Head, School of the Environment and Society (m.a.doel@swansea.ac.uk)

Professor Marcus Doel is Research Professor of Human Geography, and is the Head of the School of the Environment and Society at Swansea University.
Professor Doel studied geography, economics, and accountancy as an undergraduate at the University of Bristol between 1984 and 1987, where he secured a first-class B.Sc. (Hons) degree in Geography, specializing in Marxian political economy and structuralist urban geography. Between 1987 and 1991, he pursued his PhD in continental philosophy and human geography at the University of Bristol under the direction of Professor Nigel Thrift and Dr Keith Bassett, laying the foundation for a post-structuralist conception of human geography and spatial science.

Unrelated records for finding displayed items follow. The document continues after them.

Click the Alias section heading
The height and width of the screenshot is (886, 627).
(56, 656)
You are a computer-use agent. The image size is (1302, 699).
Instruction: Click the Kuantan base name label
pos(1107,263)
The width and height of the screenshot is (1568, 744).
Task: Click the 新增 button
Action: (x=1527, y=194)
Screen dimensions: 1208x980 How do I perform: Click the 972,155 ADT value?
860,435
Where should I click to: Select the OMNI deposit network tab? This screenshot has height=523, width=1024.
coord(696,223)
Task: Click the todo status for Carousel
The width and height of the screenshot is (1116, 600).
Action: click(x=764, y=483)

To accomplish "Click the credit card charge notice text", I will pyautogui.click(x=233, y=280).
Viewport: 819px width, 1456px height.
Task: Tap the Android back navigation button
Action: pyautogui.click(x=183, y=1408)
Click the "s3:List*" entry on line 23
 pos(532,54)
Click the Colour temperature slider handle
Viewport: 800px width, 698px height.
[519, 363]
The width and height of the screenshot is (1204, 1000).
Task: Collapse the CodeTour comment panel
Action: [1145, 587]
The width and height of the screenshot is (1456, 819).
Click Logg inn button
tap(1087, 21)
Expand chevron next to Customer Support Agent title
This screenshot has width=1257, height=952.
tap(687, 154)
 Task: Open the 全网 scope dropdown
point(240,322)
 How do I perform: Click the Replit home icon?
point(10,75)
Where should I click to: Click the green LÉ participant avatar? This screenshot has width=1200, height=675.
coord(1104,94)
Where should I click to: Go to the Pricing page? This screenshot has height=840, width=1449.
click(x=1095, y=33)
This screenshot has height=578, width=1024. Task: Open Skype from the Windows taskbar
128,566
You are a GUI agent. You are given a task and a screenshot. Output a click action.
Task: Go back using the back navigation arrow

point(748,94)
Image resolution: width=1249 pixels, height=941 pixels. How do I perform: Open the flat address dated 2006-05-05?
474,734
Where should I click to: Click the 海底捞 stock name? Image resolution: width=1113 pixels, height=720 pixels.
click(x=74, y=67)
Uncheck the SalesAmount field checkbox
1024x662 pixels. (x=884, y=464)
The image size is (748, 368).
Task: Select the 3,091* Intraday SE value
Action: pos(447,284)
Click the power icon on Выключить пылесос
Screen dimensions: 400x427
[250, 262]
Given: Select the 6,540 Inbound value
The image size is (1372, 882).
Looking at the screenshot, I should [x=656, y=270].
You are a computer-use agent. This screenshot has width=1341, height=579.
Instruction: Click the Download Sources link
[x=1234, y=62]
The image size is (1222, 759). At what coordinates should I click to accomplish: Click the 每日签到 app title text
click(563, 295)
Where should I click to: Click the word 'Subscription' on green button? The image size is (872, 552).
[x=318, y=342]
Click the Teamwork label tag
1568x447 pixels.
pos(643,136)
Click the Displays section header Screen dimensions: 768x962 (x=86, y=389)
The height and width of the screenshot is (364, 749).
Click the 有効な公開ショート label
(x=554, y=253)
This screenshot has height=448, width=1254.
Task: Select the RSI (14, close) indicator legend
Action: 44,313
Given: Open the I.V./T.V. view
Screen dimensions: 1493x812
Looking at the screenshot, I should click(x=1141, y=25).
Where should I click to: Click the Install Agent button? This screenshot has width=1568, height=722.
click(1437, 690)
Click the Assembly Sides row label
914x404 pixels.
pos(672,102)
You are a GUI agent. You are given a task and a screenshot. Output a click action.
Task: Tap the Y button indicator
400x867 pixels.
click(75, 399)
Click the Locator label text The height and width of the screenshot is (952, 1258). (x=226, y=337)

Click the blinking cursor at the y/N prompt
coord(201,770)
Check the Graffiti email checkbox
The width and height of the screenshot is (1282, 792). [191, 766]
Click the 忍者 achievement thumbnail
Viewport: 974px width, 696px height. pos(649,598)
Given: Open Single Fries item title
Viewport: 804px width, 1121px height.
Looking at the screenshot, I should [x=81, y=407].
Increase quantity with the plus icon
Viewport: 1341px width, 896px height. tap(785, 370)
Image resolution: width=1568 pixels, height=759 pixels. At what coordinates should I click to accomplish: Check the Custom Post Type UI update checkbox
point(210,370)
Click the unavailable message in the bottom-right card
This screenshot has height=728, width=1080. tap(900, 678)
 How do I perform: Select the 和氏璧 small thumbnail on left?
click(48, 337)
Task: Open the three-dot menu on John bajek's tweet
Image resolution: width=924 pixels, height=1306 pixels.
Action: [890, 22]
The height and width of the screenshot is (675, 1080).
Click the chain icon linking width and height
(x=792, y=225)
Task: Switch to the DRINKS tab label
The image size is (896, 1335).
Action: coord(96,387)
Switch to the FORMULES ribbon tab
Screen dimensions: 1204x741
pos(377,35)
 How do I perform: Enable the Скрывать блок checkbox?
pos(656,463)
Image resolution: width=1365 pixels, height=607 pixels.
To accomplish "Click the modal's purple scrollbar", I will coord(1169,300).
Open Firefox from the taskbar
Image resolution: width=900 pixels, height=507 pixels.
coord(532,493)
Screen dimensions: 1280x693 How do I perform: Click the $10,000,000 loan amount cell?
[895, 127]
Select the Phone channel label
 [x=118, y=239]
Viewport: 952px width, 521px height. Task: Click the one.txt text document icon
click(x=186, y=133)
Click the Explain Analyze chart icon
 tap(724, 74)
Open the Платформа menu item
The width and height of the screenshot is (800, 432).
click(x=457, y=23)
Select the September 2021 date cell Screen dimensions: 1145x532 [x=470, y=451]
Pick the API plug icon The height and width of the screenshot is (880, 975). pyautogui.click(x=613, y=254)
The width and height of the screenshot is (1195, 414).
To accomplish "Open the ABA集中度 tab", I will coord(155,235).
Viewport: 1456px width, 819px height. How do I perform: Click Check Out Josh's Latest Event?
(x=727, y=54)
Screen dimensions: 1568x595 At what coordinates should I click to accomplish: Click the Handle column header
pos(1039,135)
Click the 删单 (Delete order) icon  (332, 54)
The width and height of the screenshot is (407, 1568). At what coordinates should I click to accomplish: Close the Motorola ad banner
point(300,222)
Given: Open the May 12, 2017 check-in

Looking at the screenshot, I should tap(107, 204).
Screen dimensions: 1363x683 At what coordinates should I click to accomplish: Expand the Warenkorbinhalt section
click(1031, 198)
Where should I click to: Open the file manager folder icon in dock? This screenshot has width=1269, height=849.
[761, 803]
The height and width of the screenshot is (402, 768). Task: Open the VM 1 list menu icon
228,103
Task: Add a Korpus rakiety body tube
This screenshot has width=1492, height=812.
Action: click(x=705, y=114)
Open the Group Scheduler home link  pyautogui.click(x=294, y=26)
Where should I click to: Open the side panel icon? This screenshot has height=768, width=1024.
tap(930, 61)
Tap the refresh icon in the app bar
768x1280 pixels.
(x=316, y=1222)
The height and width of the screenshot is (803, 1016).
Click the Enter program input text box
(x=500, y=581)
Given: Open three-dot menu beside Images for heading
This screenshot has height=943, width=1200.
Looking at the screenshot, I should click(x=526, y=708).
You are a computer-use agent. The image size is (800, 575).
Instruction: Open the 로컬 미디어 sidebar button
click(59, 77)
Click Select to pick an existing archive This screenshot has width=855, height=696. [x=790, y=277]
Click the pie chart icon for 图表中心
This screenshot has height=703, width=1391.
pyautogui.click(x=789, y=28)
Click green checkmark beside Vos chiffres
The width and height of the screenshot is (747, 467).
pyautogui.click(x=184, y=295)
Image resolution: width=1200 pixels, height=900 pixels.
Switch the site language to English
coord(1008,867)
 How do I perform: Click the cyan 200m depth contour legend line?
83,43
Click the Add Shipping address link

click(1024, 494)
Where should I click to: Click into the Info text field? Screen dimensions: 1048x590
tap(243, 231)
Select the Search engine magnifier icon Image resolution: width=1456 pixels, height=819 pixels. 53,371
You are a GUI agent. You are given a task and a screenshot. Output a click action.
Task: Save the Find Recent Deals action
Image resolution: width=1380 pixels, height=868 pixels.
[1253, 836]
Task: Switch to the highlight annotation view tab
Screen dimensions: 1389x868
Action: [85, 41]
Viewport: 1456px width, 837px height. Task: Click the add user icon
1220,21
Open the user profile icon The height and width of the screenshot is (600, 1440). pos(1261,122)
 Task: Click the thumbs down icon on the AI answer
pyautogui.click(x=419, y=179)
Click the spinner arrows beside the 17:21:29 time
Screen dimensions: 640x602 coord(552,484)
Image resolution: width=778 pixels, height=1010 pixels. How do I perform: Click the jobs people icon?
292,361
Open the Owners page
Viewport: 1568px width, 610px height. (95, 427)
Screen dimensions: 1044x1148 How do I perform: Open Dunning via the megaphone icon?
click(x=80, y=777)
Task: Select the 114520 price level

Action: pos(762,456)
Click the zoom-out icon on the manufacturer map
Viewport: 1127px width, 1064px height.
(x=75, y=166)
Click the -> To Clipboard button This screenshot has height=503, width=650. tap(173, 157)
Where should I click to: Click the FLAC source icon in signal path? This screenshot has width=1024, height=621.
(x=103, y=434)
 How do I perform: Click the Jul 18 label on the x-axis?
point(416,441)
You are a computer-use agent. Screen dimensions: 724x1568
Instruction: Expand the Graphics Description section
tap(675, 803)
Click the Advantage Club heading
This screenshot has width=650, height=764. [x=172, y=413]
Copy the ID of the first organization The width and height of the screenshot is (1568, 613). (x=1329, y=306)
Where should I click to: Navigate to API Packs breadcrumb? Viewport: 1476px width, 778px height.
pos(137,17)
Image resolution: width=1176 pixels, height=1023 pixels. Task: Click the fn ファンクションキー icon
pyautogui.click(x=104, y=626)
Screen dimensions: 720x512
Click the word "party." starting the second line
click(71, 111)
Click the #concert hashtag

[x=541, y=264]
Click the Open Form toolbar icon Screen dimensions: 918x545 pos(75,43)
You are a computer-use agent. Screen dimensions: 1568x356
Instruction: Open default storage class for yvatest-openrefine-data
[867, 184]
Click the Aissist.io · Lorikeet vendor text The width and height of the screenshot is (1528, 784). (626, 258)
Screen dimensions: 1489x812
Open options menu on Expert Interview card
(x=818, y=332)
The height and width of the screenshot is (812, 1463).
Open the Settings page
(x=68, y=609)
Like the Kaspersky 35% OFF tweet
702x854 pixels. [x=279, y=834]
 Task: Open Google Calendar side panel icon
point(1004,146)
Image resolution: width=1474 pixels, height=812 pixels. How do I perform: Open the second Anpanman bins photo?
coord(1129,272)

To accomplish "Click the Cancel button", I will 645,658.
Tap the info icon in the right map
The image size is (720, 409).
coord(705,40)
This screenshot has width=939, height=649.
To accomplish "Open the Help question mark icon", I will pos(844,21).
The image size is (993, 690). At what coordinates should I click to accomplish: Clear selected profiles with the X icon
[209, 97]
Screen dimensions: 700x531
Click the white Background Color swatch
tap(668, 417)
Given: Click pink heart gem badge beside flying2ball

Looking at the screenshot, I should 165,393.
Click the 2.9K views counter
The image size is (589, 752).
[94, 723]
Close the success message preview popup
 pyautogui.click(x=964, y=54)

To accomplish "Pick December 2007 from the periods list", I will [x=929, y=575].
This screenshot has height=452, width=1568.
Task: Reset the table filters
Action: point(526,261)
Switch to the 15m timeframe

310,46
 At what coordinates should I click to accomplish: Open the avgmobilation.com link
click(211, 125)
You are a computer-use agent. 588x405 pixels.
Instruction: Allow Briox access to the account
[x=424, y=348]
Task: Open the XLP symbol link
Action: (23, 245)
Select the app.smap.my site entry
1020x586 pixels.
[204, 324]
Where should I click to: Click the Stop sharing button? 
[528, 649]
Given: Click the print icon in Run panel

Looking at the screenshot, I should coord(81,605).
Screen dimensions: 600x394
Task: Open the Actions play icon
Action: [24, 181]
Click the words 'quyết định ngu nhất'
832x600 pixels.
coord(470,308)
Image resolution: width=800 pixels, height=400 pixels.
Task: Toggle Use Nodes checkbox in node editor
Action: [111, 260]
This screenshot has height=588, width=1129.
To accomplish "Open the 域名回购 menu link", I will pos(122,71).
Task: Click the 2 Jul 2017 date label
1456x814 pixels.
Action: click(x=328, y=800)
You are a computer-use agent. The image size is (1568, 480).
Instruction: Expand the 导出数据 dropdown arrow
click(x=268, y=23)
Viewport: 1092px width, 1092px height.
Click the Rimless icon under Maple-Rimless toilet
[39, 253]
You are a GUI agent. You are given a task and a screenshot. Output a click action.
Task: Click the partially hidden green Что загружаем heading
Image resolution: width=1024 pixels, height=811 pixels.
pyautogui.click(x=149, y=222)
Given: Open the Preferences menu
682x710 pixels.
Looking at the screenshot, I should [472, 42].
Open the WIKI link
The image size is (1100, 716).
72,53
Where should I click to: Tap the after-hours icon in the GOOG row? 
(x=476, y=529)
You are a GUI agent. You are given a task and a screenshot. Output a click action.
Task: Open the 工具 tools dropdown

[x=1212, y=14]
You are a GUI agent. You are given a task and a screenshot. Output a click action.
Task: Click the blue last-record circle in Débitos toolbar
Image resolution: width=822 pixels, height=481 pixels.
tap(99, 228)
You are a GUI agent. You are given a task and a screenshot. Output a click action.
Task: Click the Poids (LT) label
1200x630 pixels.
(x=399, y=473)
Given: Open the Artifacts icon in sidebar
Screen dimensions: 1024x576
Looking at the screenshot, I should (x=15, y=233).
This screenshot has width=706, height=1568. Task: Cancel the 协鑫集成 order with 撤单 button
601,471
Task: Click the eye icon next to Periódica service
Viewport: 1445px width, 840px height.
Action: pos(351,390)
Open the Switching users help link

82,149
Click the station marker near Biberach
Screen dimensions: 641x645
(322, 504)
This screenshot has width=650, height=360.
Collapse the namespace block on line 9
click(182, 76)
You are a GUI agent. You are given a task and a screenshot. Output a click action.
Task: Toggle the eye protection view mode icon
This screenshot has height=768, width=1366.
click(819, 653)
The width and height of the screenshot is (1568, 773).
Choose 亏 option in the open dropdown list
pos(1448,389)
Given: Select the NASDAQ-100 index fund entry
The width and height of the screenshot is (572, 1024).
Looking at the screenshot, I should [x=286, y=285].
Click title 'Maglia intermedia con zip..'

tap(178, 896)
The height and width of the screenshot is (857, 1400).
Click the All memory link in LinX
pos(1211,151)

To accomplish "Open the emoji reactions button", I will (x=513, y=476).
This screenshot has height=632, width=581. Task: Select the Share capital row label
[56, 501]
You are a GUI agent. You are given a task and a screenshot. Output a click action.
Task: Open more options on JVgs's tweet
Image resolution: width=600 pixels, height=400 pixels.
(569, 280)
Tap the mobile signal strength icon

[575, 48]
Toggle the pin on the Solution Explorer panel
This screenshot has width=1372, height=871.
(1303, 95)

Professor Doel took up his first lectureship in Human Geography at Liverpool John Moores University in 1991. Here he established his reputation for forging a new kind of geography by excavating and radicalizing the largely indiscernible spatial theory at work in the texts of Jean Baudrillard, Gilles Deleuze, Jacques Derrida, and Jean-François Lyotard, before moving to Loughborough University in 1996.
He was promoted to Senior Lecturer at Loughborough in 1999, the year in which his seminal work, Poststructuralist Geography: The Diabolical Art of Spatial Science, was published.
In 2000, he was appointed as Research Professor of Human Geography at Swansea University, becoming Director of Research for the Department of Geography in 2002, the Director of Research for the School of the Environment and Society in 2005, and the Co-director of Swansea University’s Centre for Urban Theory in 2006. In 2007, Professor Doel was appointed Head of the School of the Environment and Society, which is currently home to over 150 staff and 800 undergraduate and postgraduate students spanning biological sciences, development studies, human and physical geography, and sociology and anthropology. He currently serves on the editorial boards of Environment and Planning D: Society and Space and the International Journal of Baudrillard Studies, and is a Fellow of the Royal Geographical Society with the Institute of British Geographers and a member of the Association of American Geographers.
In addition to poststructuralist spatial theory, his research interests include photography and film, postmodern fiction and conceptual art, and consumer culture and risk society. He is currently investigating the spatial theory of Alain Badiou, modernity’s optical unconscious, and the work of space in community pharmacy and general practice. He also has a passion for strange coincidence and trance music, and enjoys seasonal kitsch.